_Goal of the exercise_
Could you count the lines in the listing that include the word "each"? Give only the number.

_Given information_
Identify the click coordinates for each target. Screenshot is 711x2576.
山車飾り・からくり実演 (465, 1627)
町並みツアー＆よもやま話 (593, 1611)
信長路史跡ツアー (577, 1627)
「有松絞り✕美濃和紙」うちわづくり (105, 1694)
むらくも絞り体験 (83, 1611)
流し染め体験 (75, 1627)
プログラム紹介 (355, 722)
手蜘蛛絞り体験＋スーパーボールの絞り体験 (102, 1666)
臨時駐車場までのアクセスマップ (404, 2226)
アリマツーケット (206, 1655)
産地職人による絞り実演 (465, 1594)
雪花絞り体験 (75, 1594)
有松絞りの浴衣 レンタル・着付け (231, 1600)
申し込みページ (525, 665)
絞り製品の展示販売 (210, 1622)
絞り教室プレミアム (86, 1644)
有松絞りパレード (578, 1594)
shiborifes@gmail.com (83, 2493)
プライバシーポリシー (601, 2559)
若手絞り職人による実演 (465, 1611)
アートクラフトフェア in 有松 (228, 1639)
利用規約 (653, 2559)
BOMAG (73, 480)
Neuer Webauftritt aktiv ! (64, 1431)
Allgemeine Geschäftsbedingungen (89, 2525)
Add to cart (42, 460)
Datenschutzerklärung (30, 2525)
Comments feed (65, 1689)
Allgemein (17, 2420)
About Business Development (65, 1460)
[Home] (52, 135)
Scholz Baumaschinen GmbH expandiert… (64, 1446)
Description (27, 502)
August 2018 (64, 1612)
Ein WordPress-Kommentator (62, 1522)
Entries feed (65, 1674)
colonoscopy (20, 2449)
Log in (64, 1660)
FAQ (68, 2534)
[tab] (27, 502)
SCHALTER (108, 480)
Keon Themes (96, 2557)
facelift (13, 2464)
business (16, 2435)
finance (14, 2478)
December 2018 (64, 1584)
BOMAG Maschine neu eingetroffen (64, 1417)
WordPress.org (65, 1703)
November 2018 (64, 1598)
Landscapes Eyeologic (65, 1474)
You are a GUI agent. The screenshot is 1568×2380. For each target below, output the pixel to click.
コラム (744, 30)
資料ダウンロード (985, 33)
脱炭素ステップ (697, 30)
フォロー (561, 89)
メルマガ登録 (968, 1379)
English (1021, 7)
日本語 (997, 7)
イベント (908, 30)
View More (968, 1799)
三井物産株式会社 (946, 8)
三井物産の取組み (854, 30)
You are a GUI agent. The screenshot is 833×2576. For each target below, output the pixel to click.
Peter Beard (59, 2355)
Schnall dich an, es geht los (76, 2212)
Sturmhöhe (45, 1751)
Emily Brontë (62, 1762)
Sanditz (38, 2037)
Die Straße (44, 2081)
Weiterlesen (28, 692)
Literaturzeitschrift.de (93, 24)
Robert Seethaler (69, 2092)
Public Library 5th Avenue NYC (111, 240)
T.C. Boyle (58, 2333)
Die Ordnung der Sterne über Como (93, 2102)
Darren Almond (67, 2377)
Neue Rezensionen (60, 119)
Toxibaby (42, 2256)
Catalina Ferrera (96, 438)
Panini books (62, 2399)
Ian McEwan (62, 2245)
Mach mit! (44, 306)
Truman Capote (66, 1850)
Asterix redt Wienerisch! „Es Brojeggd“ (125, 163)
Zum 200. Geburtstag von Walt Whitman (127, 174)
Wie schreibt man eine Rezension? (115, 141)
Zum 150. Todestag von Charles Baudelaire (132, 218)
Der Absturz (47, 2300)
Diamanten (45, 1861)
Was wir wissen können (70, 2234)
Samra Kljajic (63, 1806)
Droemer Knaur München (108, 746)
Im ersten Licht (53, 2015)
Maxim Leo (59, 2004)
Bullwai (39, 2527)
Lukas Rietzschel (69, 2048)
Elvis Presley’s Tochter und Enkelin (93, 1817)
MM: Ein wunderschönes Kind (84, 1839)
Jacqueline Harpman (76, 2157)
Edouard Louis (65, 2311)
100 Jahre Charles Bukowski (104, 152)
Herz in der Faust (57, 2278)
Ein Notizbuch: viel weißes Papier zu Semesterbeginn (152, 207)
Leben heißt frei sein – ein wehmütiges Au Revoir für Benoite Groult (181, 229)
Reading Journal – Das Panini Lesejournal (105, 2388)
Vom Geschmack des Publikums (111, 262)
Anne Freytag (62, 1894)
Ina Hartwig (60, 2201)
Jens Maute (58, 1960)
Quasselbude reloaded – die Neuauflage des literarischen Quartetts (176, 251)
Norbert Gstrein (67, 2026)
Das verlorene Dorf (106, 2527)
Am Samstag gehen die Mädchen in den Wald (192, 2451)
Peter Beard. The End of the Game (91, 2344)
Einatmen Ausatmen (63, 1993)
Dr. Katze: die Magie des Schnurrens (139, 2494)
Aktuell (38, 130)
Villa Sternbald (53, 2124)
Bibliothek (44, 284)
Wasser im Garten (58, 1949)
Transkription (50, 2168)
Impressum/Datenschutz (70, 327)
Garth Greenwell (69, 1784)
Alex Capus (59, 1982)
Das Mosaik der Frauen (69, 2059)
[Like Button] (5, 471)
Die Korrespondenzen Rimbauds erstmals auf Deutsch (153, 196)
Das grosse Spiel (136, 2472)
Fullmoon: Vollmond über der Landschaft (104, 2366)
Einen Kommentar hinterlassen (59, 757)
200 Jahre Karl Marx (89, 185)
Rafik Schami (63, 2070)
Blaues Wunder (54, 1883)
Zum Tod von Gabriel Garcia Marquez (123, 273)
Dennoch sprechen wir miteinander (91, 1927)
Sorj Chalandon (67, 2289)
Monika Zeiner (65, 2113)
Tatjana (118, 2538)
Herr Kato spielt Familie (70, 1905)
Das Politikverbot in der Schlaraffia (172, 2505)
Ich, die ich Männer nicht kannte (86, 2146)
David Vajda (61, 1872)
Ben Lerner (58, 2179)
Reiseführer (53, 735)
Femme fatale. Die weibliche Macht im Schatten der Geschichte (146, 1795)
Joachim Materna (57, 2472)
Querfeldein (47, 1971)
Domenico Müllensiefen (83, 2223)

_Reply to the exercise_
3